— start —

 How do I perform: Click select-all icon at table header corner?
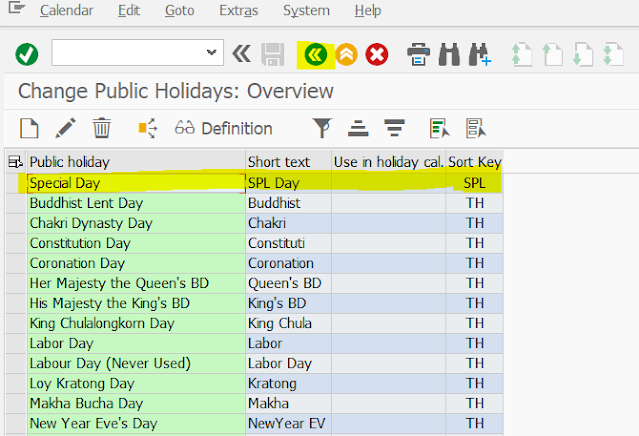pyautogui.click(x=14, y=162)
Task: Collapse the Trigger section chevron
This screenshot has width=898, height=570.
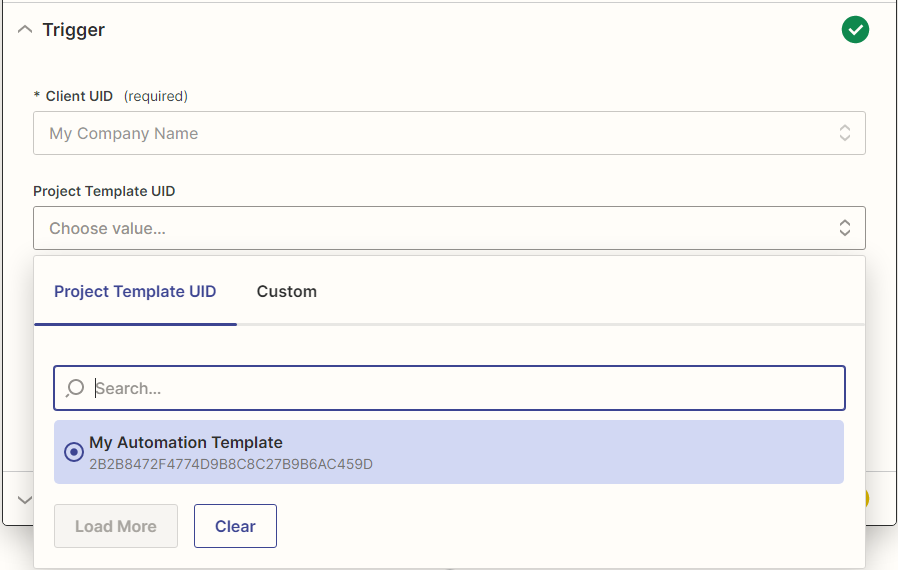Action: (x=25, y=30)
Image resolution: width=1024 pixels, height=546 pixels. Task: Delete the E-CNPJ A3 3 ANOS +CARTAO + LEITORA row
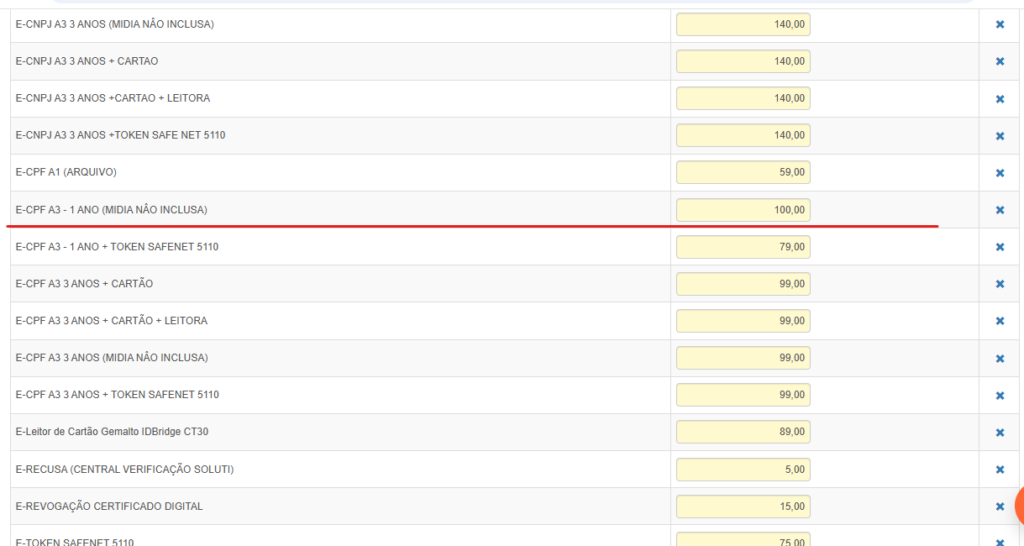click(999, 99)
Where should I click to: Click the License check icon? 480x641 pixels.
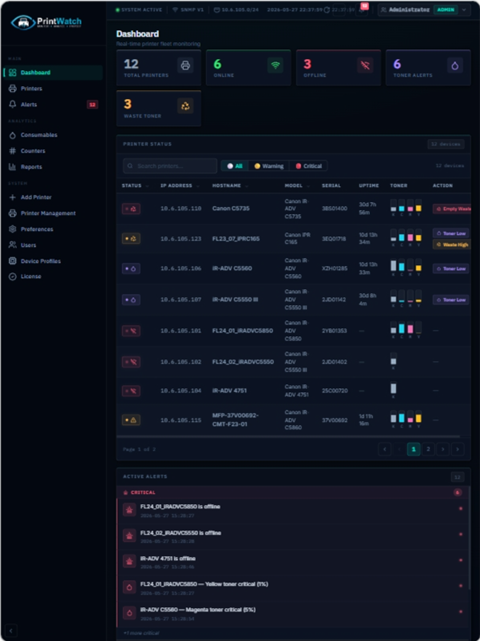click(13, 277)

— end —

◆ **Directions**:
Quote the lines of the material verbatim, leaving out the pictures.

◆ **Exercise result**:
 How do I perform: Click select-all icon at table header corner?
pyautogui.click(x=14, y=162)
Task: Collapse the Trigger section chevron
This screenshot has width=898, height=570.
Action: (x=25, y=30)
Image resolution: width=1024 pixels, height=546 pixels. Task: Delete the E-CNPJ A3 3 ANOS +CARTAO + LEITORA row
click(999, 99)
Where should I click to: Click the License check icon? 480x641 pixels.
click(13, 277)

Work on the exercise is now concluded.